IT systems are becoming increasingly complex, what with the mass move to the cloud during the pandemic. The modern data stack consists of hundreds of tools for app development, data capture and integration, orchestration, analysis and storage. And it’s getting bigger and more convoluted by the day. According to Productiv, a software-as-a-service app management startup, the average company had 254 internal tools as of last September, with most departments wrangling 40 to 60 each.
Angling to address the growing challenges, Kunal Agarwal and Shivnath Babu co-founded Unravel Data, a platform designed to give developer teams visibility across data stacks, troubleshoot and optimize data workloads and define guardrails to govern costs. In a sign business is going strong, Unravel today closed a $50 million Series D funding round led by Third Point Ventures with participation from Bridge Bank, Menlo Ventures, Point 72, GGV Capital and Harmony Capital, bringing its total raised to $107 million.

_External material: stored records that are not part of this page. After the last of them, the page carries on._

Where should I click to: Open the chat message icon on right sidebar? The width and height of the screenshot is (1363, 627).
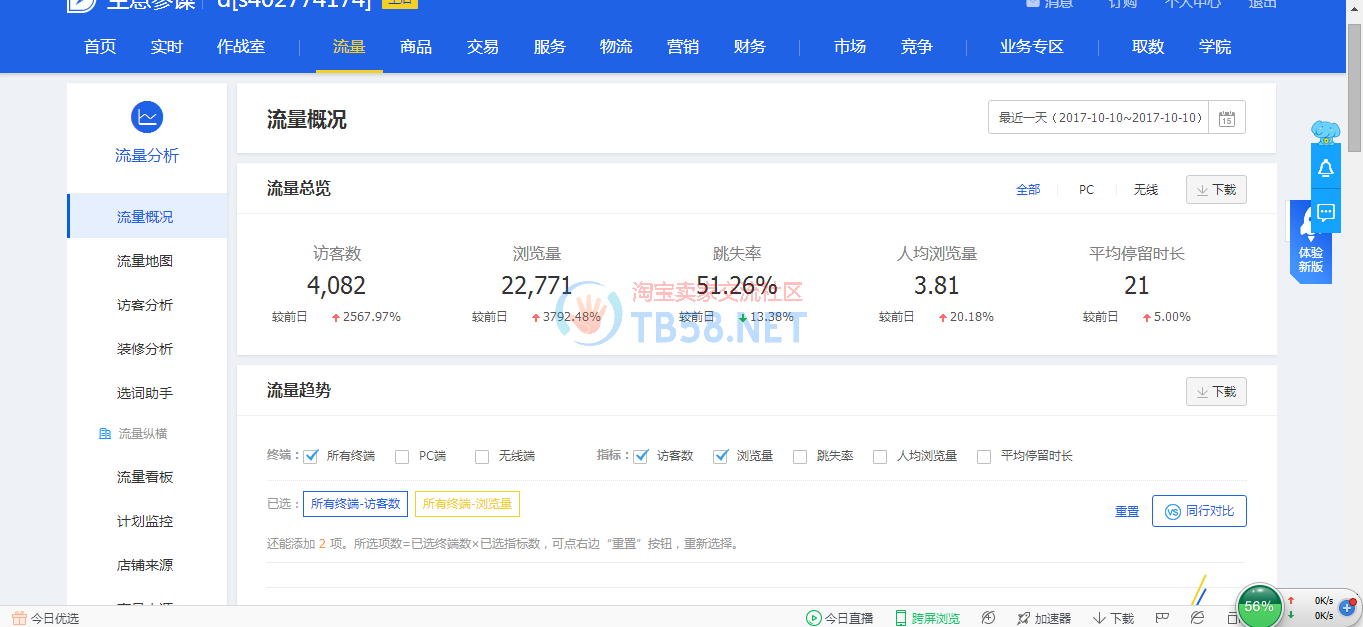(x=1326, y=212)
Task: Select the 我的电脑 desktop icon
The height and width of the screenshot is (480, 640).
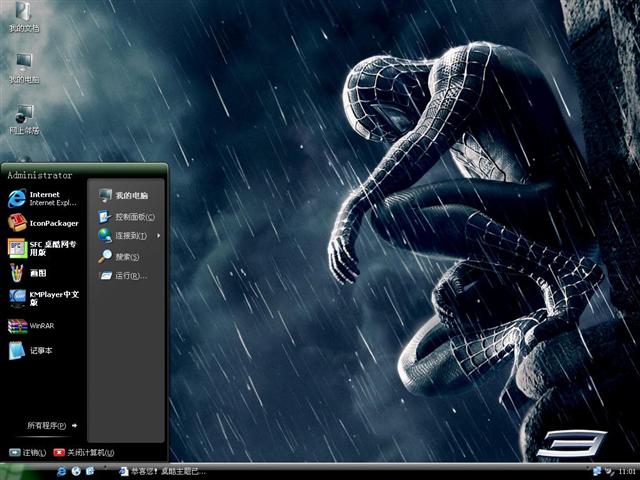Action: click(23, 66)
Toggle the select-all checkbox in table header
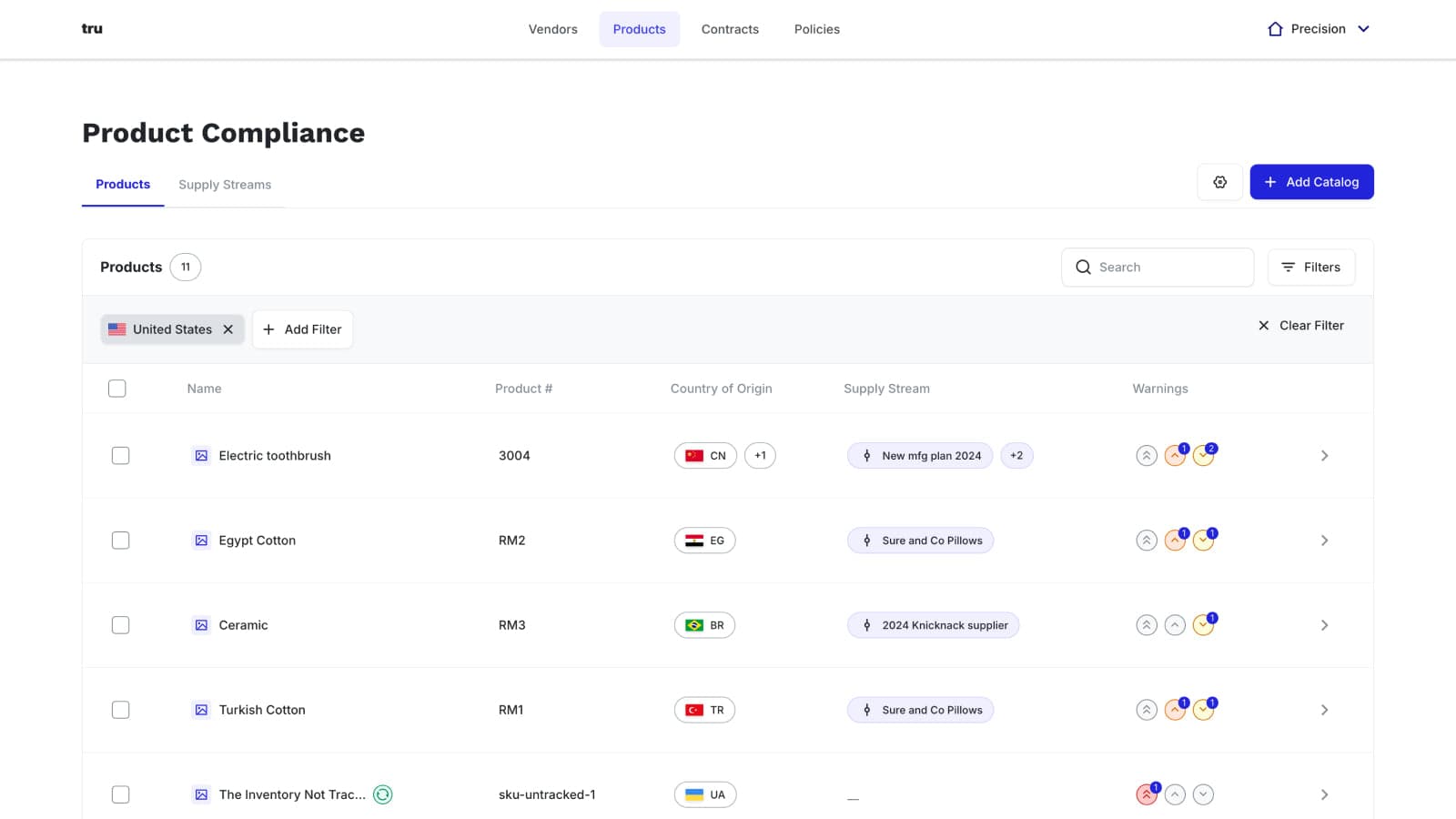 [117, 389]
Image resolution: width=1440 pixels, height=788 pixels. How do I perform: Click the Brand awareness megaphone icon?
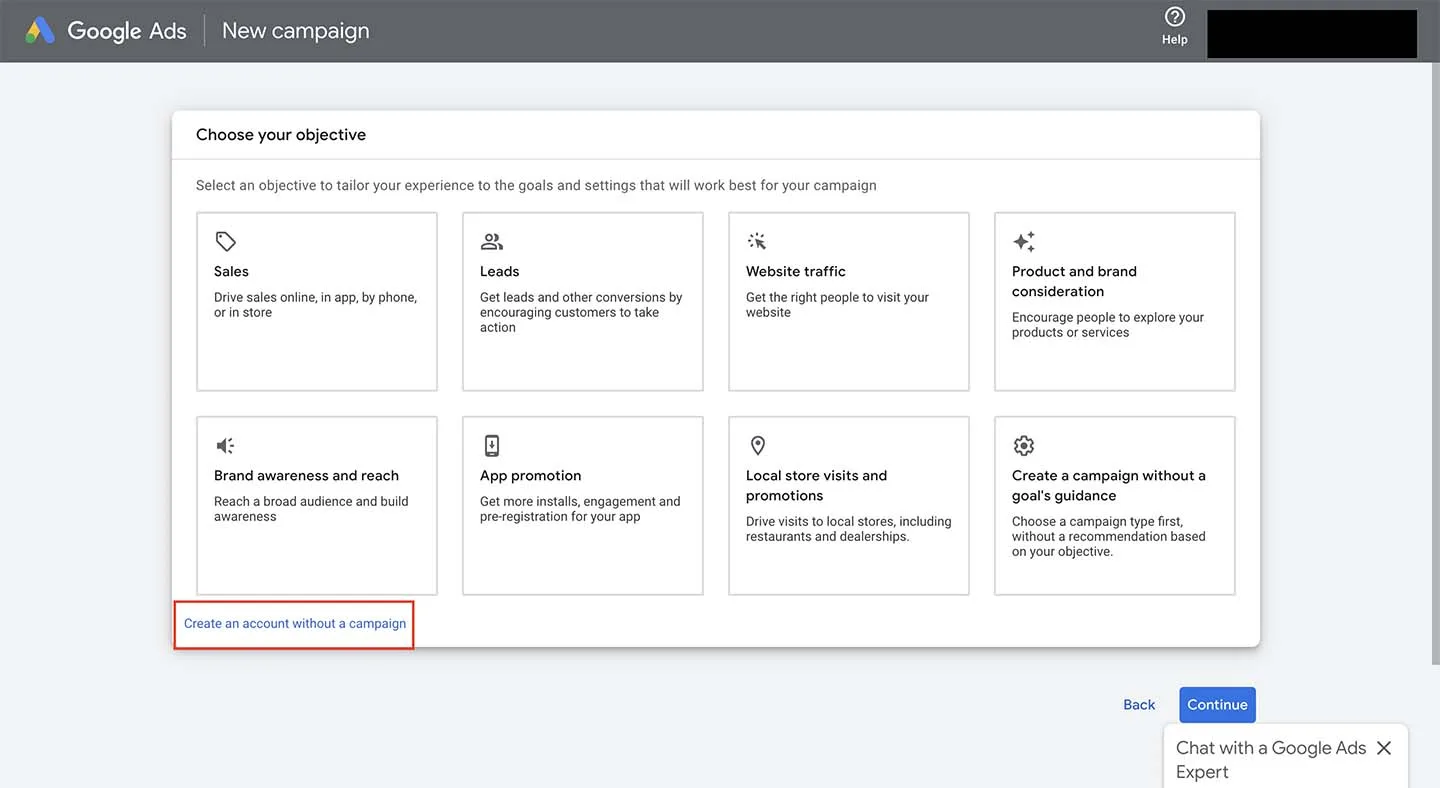[224, 445]
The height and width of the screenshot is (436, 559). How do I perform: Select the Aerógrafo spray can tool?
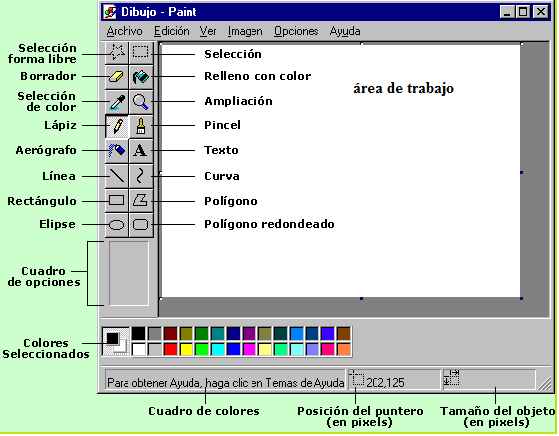[117, 150]
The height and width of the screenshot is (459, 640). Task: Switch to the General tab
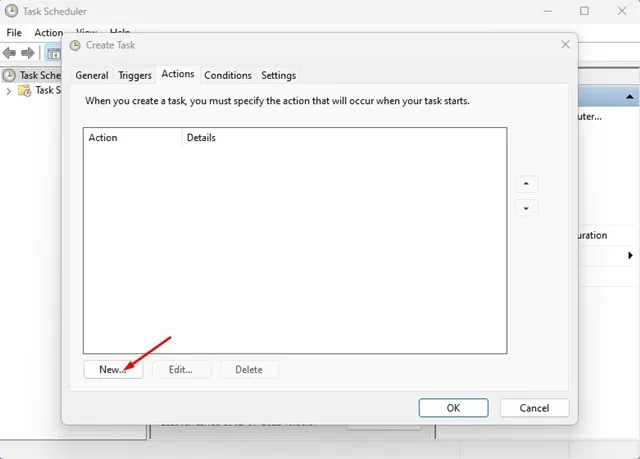click(x=92, y=75)
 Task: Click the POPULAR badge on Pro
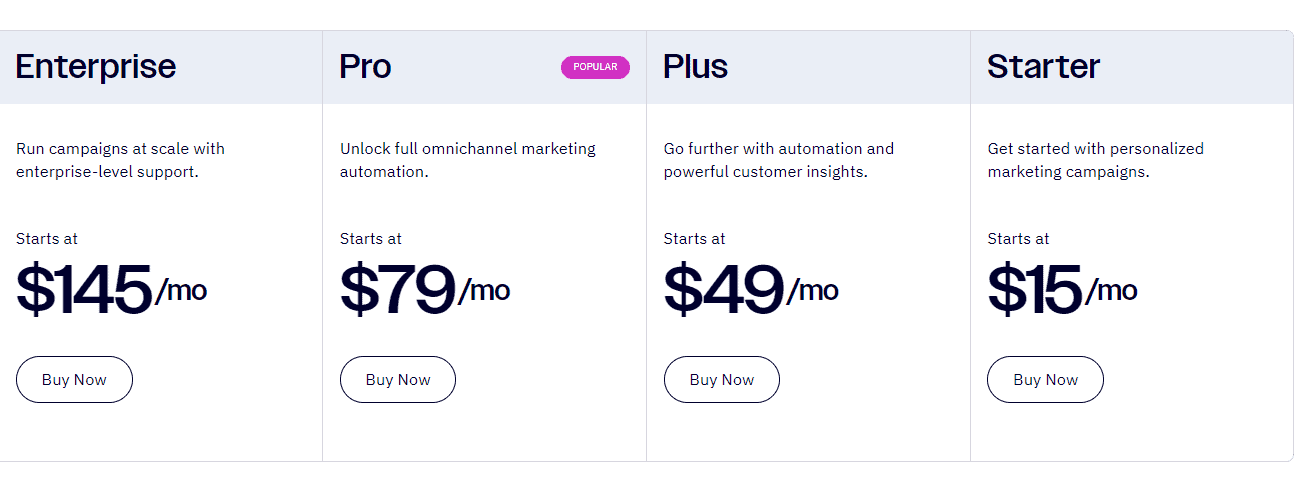tap(595, 67)
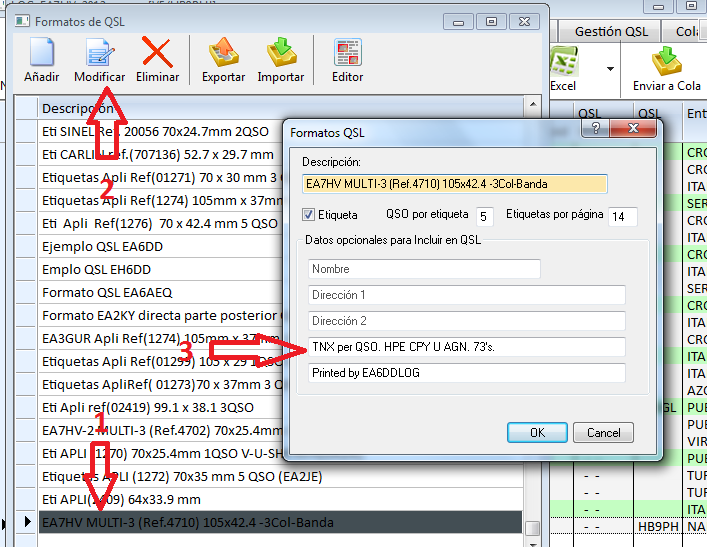Viewport: 707px width, 547px height.
Task: Expand the dropdown arrow beside Excel
Action: click(609, 69)
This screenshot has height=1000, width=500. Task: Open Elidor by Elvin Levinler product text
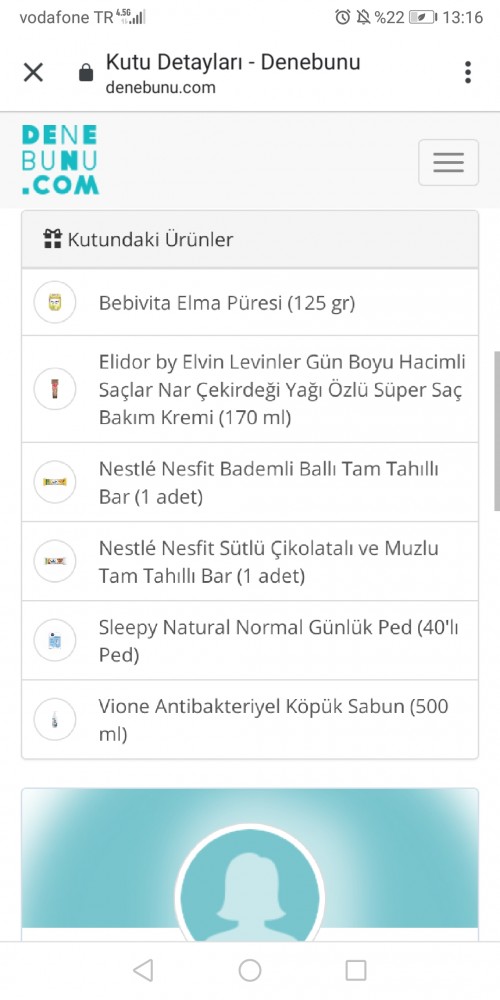click(x=282, y=390)
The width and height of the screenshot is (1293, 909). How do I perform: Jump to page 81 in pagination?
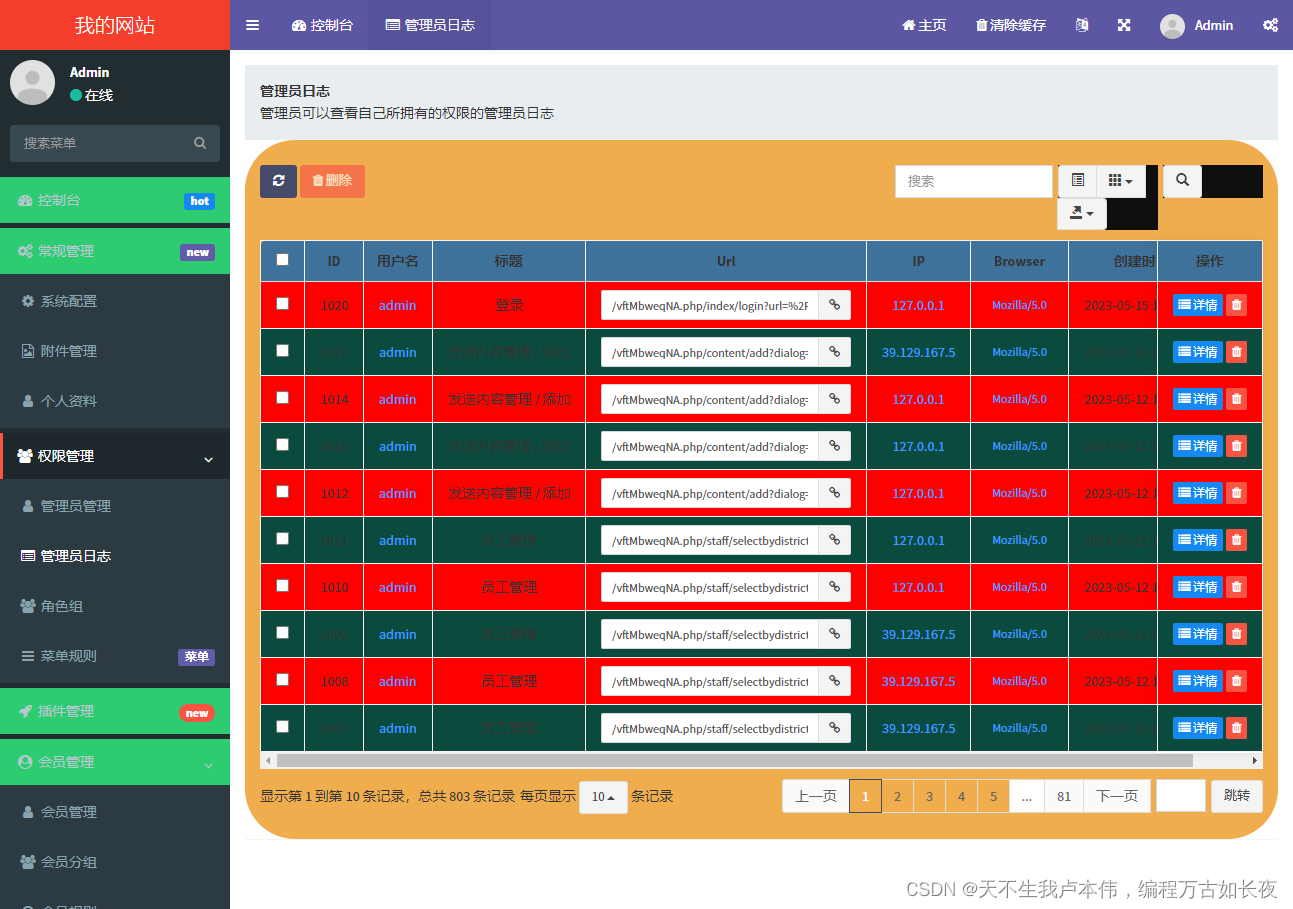[x=1063, y=796]
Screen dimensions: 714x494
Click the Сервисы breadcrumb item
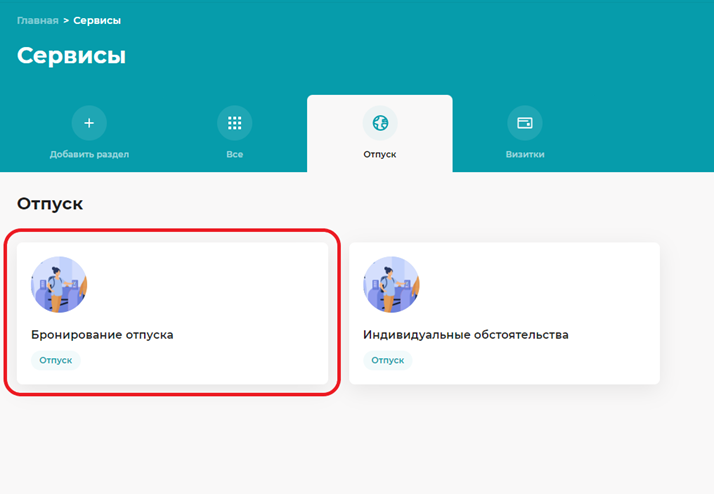click(x=98, y=20)
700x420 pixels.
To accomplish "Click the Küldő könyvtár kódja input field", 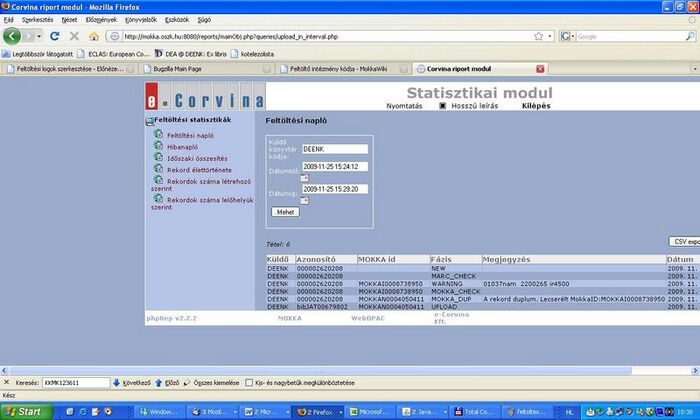I will tap(334, 148).
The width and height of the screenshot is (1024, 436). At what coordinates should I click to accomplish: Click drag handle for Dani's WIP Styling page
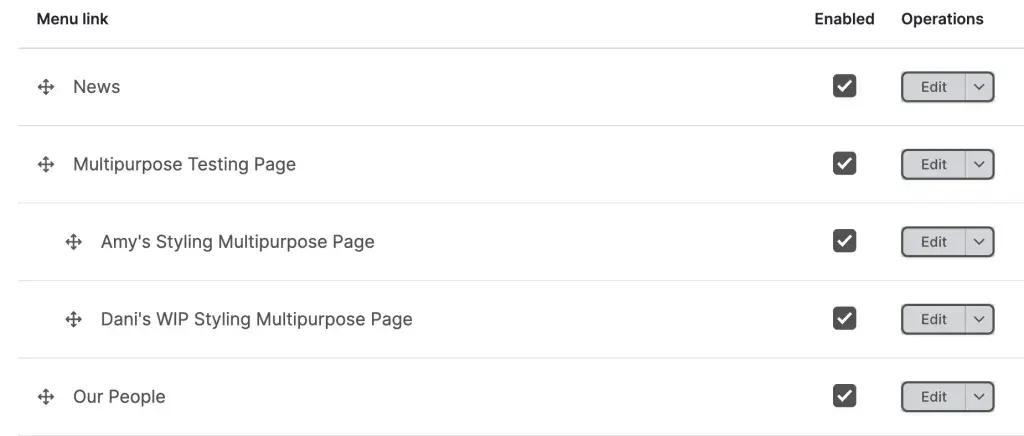[73, 319]
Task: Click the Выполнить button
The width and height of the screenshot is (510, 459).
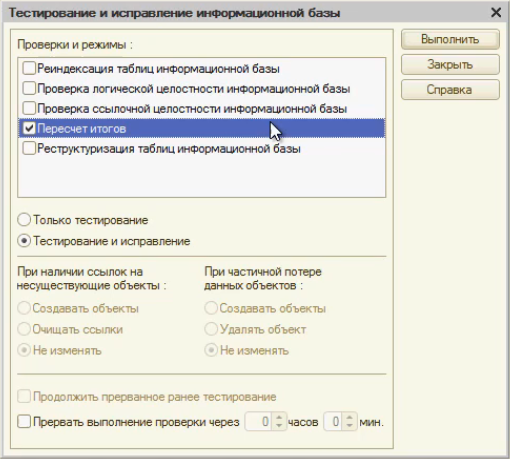Action: 450,39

“Regardless of what industry an enterprise competes in, the one thing that each has in common with each other is the understanding that being able to transform raw data into actionable insights is directly proportional to their ability to deliver new innovations to market,” Agarwal told TechCrunch in an email interview. “For that reason, despite the economic uncertainty brought about by the pandemic, we’ve seen strong and sustained interest in both the [observability] methodology in general and the Unravel platform in particular.”
Agarwal and Babu met at Duke University, where Babu was a tenured professor researching how to make data-intensive compute systems easier to manage. Agarwal previously was at Sun Microsystems, where he was a grid computing specialist and a member of the sales team. The two say that they saw an opportunity to create a platform that takes all the different big data workload granularities across an organization and presents them in a single pane of glass.
Unravel attempts to correlate details from a data stack, then applies AI and machine learning to give recommendations and insights on how to — in Agarwal’s words — “make things better.” For instance, the platform automatically implements guardrails for things like cost overruns and errors, sending alerts when something goes wrong.
“Because we capture and correlate details at a highly granular level — configuration, resources, containers, code, datasets, lineage and dependencies — down to the individual user or job or sub-parts of jobs processing in parallel, Unravel’s AI engines establish dynamic baselines across multiple dimensions, detect anomalies with contextual awareness and provide actionable intelligence via recommendations and insights,” Agarwal said. “For example, if a job that usually takes three minutes to run suddenly is taking 10 minutes, was it because the size of data being processed doubled and now we’re hitting out-of-memory problems? If so, why is there so much more data now? Where did that dataset come from? Who doubled its size? Is that intentional? What and how does that impact other, dependent jobs downstream?”
Unravel is fundamentally a data observability platform, a technology for which investors appear to have an insatiable appetite. In the span of one week last June, three data observability startups — Cribl, Monte Carlo and Coralogix — raised more than $400 million in venture capital. Other big players in the space include performance management tools developer Observe, stream processing platform Edge Delta, data lineage platform Manta and open observability platform Grafana Labs.
Agarwal doesn’t see much overlap between Unravel and app monitoring solutions like Datadog, Dynatrace and New Relic, which he perceives as tackling a very different data orchestration problem. As for observability vendors such as the aforementioned Monte Carlo, he asserts that they only solve pieces of the data stack puzzle and lack the modeling capabilities of Unravel’s product.
“Newer cloud technologies provide greater agility and innovation but come at the cost of increased complexity. It’s getting harder and harder for leaders to ensure that they’re actually getting value and return on their investment,” Agarwal said. “Many organizations are seeing their data migrations stall out because of budget overruns and spiraling costs. And as the data stack gets more complex, it becomes harder to untangle the wires to figure out what went wrong and how to fix it. Unravel makes it easier for different members of data teams, with varying skill sets and levels of expertise, to do more self-service troubleshooting and optimization.”
Agarwal declined to reveal Unravel’s revenue or the size of the company’s customer base. But he did say that Adobe and Deutsche Bank are among its clients, as well as grocery chain Kroger’s 84.51° data analytics subsidiary.
With an eye toward the horizon, Agarwal said that the proceeds from the Series D will be put toward scaling Unravel’s operations, building APIs to ingest data from an expanded number of apps and “doubling” the size of Unravel’s engineering team. He didn’t commit to near-term hiring plans, but noted that Unravel, which currently has more than 100 employees across the U.S., Europe and India, is hiring for technical and operation roles.